Mercedes pins hopes on dedicated BEV platform
The firm is looking positively towards its all-electric future
Germany’s Mercedes-Benz is backing a combination of bottom-up model development and a focus on segment and customer need for the success of its new EQE and EQS BEV models.
“Our EQC, and also EQA and EQB, are based on platforms that have been used for ICE cars beforehand,” Daniel Nolte, strategy product manager for the EQE SUV and EQS SUV, tells EV inFocus. “Now we are building cars on a dedicated battery electric vehicle platform.
“In this process, it was decided which cars do we need,” Nolte continues. As a result, the firm opted for two sedans and two SUVs.
“We are serving different segments — full-size with EQE and large size with the EQS models,” says Nolte. In particular for EQS, the firm is “keeping in mind that there might be some customers willing to change from an ICE car, mainly the GLS, to step into the electric world”.
Under the auspices of the firm’s Ambition 2039 initiative, Mercedes is “transforming” its portfolio, Nolte says. “We will be ready to go fully electric by the end of this decade — wherever market conditions allow — and we will have an offering in every segment.
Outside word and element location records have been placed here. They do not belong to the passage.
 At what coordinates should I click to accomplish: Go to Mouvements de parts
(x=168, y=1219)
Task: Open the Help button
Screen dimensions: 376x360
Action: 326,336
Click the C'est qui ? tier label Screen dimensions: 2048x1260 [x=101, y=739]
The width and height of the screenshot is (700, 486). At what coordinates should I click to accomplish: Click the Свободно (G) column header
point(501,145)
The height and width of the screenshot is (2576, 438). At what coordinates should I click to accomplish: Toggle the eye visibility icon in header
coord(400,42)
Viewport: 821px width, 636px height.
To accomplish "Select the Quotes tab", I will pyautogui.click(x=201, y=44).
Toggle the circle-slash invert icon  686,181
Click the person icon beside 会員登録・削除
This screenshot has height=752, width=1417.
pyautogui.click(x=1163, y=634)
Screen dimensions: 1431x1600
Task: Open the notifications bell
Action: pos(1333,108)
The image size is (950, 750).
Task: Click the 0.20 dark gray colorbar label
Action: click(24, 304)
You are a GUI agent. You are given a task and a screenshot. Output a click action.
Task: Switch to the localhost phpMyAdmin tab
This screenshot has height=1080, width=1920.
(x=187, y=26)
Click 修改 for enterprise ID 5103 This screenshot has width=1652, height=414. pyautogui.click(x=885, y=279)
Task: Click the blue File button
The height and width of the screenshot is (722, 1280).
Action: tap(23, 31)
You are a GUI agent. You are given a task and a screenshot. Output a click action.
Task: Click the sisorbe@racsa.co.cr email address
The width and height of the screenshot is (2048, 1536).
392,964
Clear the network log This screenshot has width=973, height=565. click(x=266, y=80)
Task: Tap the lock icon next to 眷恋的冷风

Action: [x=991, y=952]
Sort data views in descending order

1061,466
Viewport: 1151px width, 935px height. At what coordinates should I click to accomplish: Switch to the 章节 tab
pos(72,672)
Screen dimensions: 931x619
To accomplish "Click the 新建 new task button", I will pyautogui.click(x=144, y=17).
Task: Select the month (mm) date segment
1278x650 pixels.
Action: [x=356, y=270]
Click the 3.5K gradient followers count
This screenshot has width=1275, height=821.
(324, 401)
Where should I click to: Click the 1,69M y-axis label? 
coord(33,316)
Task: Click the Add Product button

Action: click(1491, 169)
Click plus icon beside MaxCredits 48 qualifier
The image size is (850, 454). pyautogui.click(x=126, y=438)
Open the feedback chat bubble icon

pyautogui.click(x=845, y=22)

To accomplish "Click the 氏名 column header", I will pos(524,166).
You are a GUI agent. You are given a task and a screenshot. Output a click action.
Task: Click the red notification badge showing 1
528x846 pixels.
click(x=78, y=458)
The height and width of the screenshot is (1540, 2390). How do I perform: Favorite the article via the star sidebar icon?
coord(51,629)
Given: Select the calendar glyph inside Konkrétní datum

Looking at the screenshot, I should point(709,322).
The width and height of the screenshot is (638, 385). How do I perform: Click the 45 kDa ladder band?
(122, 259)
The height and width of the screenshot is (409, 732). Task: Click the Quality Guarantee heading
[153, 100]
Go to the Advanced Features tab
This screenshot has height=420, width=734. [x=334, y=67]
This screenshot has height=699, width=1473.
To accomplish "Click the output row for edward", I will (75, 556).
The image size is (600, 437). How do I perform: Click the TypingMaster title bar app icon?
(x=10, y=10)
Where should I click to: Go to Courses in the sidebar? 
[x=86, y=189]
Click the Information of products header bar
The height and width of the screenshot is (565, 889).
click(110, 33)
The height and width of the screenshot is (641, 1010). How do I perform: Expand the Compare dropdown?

“Every customer that may currently drive an ICE or a plug-in has the chance and the possibility to drive an all-electric Mercedes. I think that is a very good strategy and very clearly focusing on customer needs,” Nolte continues.
He concedes that Mercedes’ approach is not necessarily groundbreaking — “maybe not so different than some other OEMs”. But he does contrast it with peers such as BMW that “still try to stay open also to combustion engines and plug-ins”. “Personally speaking, I think going fully electric is the strategy that we should strive for,” says Nolte.